Work item >> Go through the data below. Pull out every line that has the word "Given".

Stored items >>
---

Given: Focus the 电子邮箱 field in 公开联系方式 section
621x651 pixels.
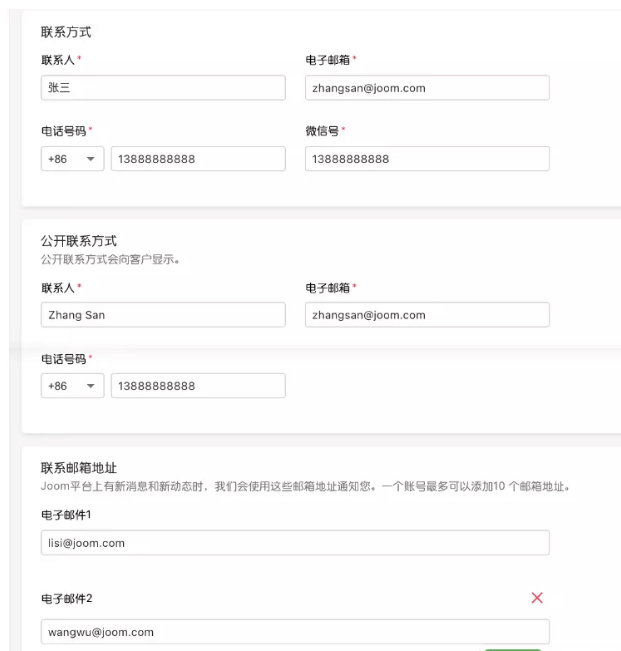Looking at the screenshot, I should click(427, 315).
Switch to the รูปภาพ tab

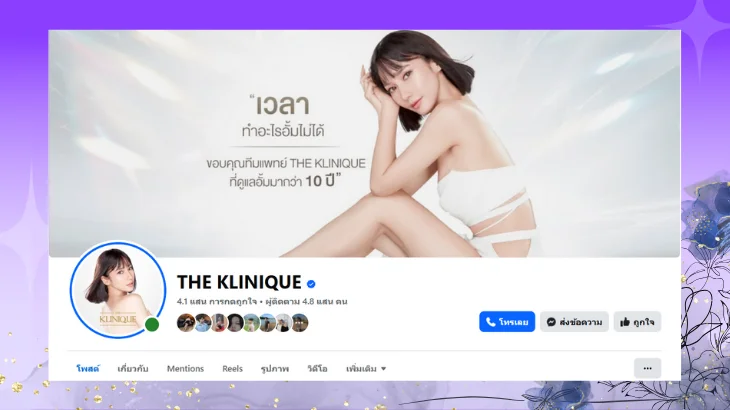pos(275,369)
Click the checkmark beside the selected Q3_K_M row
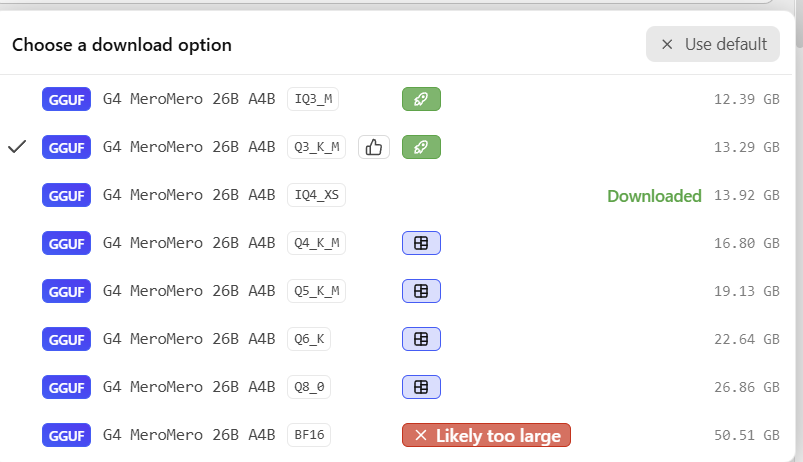Screen dimensions: 803x462 coord(17,147)
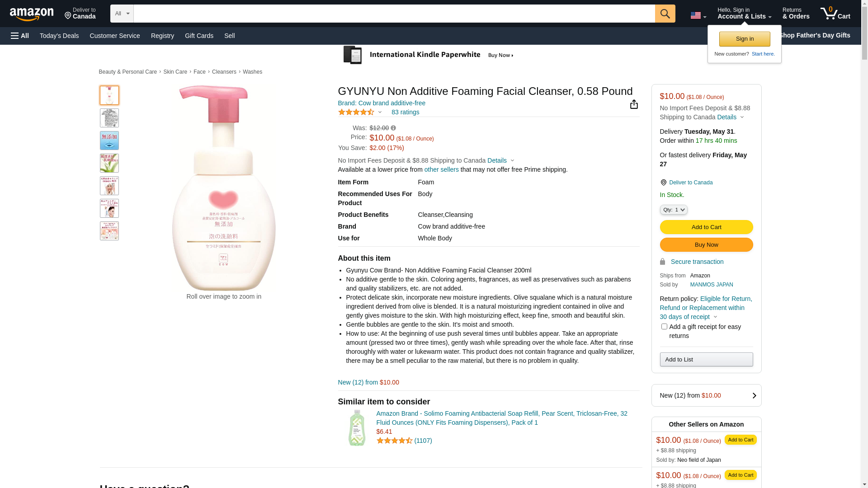This screenshot has height=488, width=868.
Task: Open Gift Cards navigation item
Action: [199, 36]
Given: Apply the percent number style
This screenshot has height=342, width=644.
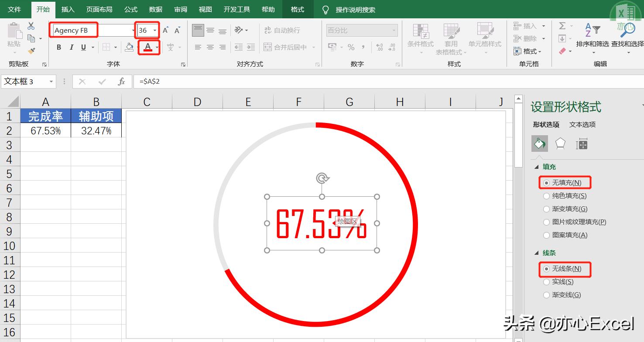Looking at the screenshot, I should 351,48.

---

Finished task >>
Given: Focus the 电子邮箱 field in 公开联系方式 section
Given: Apply the percent number style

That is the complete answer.